→ **WHAT NEEDS TO BE DONE**: Can you reproduce word for word the stretch of the CARES Act grant programs overview from "The U.S. Department of Education (ED)" through "Workforce Preparation Grant)"?

→ **QUOTED PASSAGE**:

▼

A Deep Dive into the New CARES Act Grant Programs from the U.S. Department of Education

Updated July 1, 2020 to include information about the newly announced “Reimagine Workforce Preparation Grants Program.”

The U.S. Department of Education (ED) received $30.75 billion for an “Educational Stabilization Fund” through the Coronavirus Aid, Relief, and Economic Security (CARES) Act, signed into law on March 27, 2020. Four grant programs—each described in greater depth below—are part of this fund:

  1. Education Stabilization Fund Discretionary Grants ($307.5 million total, with $180 million allocated to the Rethink K-12 Education Models Grant and $127.5 million to the Reimagining Workforce Preparation Grant)
  2. Governor’s Emergency Education Relief Fund ($3 billion)
  3. Elementary and Secondary School Emergency Relief Fund ($13.5 billion)
  4. Higher Education Emergency Relief Fund ($14.25 billion)

While science and technology centers and museums are not directly eligible for these grants, there are opportunities for them to partner with their local school districts, state education department, and Governor’s office. Members of the ASTC community will need to make the case that science engagement institutions can offer quality online programming, professional development, curriculum, educational kits, etc. that attends to equity and is aligned with state standards. States and districts are moving quickly to develop their plans, so ASTC members should reach out to their PreK-12 education contacts in short order.

▲

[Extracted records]
▼

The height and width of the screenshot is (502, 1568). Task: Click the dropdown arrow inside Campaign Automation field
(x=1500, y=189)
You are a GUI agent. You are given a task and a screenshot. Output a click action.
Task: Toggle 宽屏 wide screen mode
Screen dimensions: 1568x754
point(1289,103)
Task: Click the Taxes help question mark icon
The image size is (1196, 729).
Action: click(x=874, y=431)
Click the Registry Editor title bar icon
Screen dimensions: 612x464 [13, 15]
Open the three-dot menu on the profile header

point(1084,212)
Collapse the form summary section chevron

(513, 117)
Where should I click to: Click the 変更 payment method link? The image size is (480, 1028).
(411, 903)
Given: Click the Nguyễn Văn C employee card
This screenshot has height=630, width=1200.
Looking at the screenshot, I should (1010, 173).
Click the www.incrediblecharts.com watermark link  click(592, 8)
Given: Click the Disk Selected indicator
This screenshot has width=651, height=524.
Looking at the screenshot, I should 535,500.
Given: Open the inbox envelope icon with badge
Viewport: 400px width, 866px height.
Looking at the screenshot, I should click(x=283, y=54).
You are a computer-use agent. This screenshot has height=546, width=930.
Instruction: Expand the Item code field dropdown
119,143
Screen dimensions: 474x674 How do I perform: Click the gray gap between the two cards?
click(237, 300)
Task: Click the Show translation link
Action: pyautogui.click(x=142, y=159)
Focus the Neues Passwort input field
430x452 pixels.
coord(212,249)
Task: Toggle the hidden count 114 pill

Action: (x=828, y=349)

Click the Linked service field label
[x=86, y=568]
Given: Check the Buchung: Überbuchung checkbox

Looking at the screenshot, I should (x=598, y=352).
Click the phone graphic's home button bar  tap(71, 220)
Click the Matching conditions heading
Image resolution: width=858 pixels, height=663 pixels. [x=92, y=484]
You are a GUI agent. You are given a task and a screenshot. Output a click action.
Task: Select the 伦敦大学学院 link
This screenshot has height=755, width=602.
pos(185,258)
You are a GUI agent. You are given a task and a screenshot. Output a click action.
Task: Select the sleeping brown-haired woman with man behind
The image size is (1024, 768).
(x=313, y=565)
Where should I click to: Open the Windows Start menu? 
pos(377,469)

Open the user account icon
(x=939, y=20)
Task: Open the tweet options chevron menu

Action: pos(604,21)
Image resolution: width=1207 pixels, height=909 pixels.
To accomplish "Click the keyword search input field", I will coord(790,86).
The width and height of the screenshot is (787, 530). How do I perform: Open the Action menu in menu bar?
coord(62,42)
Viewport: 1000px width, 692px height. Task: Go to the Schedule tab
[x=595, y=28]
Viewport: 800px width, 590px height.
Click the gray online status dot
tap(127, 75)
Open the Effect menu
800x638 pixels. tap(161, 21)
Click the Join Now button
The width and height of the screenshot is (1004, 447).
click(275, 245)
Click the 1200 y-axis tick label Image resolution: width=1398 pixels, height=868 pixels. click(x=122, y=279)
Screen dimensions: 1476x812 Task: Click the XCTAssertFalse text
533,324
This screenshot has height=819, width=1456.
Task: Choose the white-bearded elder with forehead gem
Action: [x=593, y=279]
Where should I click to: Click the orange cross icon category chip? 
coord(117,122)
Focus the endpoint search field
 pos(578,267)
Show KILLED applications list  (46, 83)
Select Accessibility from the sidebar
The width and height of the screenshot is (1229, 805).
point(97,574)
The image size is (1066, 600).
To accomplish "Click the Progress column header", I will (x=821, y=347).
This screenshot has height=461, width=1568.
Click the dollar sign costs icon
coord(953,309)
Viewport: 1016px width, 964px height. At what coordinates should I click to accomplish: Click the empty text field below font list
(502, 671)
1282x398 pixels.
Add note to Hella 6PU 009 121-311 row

▲

→ **WRITTEN ANSWER**:
The U.S. Department of Education (ED) received $30.75 billion for an “Educational Stabilization Fund” through the Coronavirus Aid, Relief, and Economic Security (CARES) Act, signed into law on March 27, 2020. Four grant programs—each described in greater depth below—are part of this fund:

  1. Education Stabilization Fund Discretionary Grants ($307.5 million total, with $180 million allocated to the Rethink K-12 Education Models Grant and $127.5 million to the Reimagining Workforce Preparation Grant)